■ Assigned task
The answer consists solely of the lines running from the one with "Task: Select Strongly" through the final line below, transcribed exactly and without any pictures.

■ Entries shown
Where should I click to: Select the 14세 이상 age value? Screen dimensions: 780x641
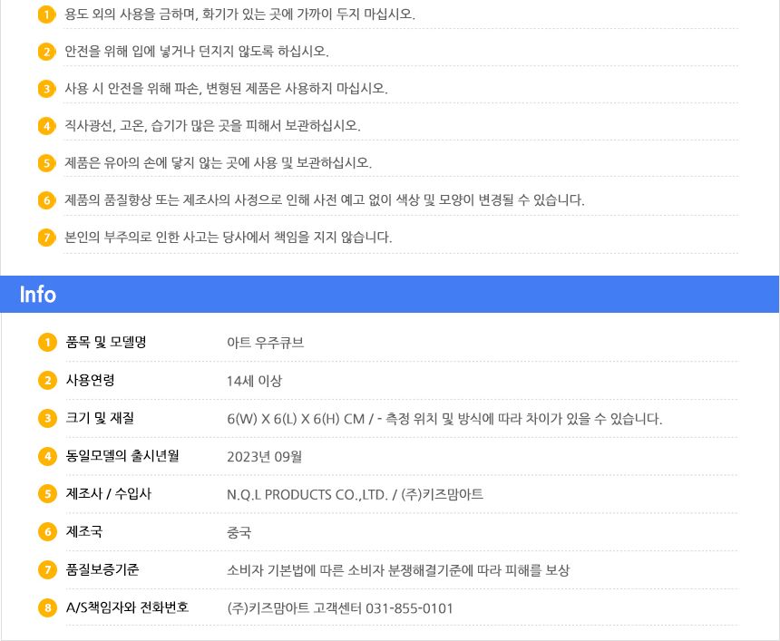pyautogui.click(x=255, y=380)
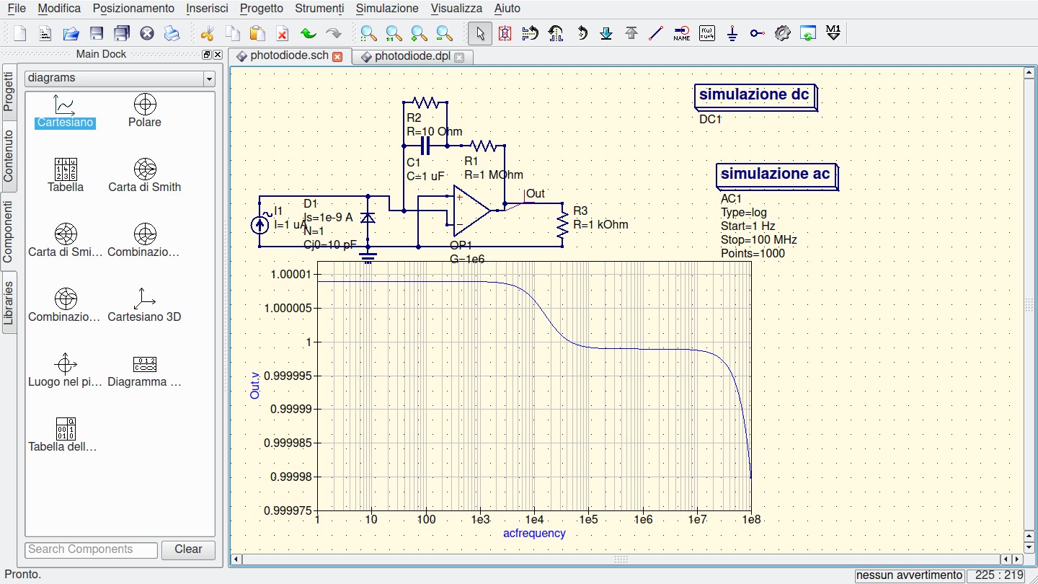Run simulation with the gear icon
The image size is (1038, 584).
coord(783,33)
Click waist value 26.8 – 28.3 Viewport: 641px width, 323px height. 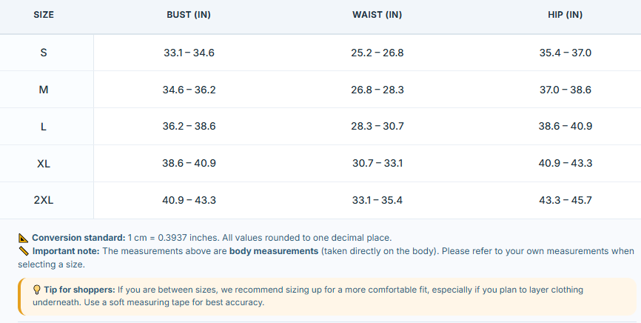(x=377, y=90)
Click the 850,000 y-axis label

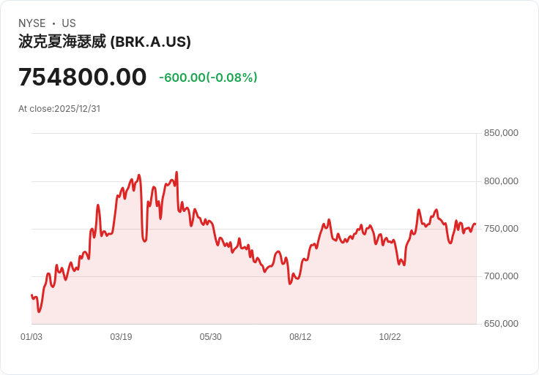click(x=501, y=133)
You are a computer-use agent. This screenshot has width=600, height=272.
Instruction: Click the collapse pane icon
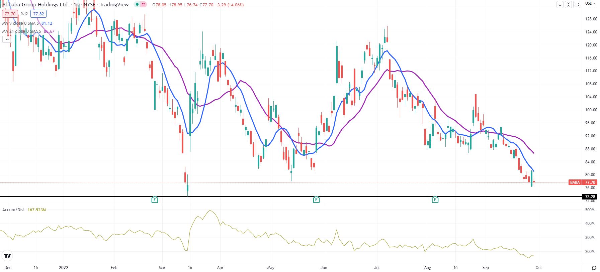pyautogui.click(x=568, y=4)
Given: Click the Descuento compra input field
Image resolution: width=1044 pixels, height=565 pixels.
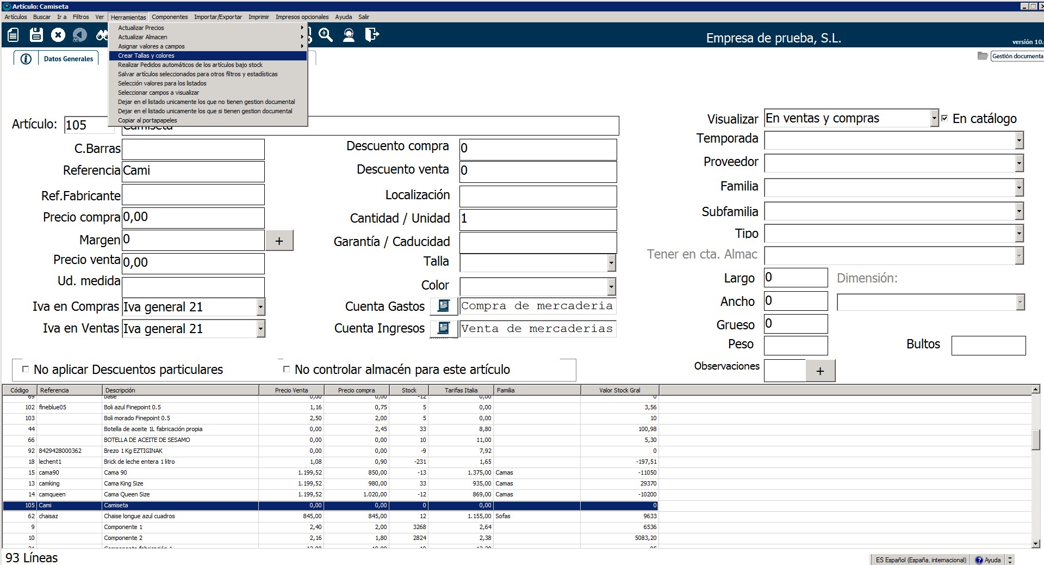Looking at the screenshot, I should pos(538,149).
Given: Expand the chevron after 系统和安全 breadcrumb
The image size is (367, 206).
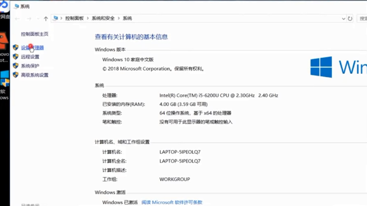Looking at the screenshot, I should point(119,18).
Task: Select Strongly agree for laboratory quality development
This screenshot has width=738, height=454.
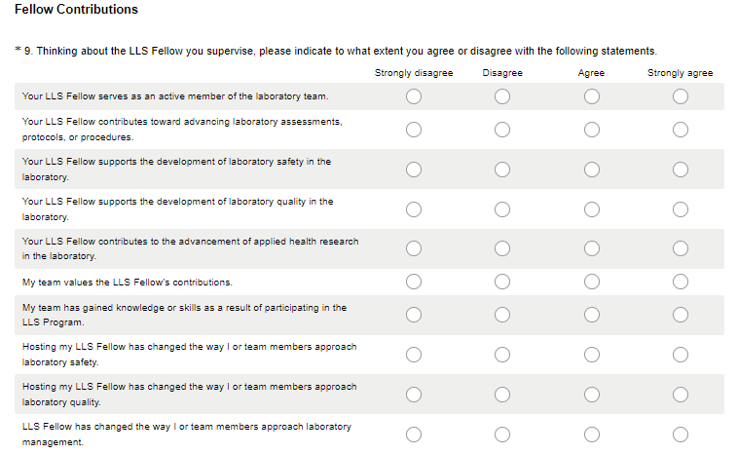Action: coord(680,209)
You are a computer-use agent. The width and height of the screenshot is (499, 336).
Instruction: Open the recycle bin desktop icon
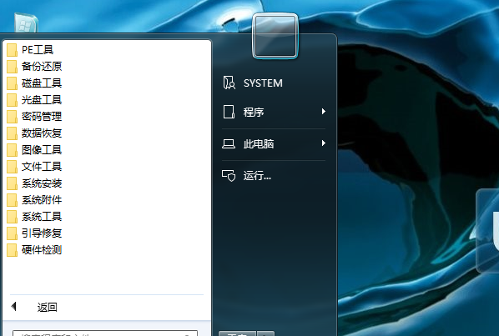point(26,23)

■ Result below
Task: Select Strongly agree for laboratory quality development
This screenshot has width=738, height=454.
Action: coord(680,209)
You are a computer-use agent. The width and height of the screenshot is (499, 336).
Instruction: Open the recycle bin desktop icon
point(26,23)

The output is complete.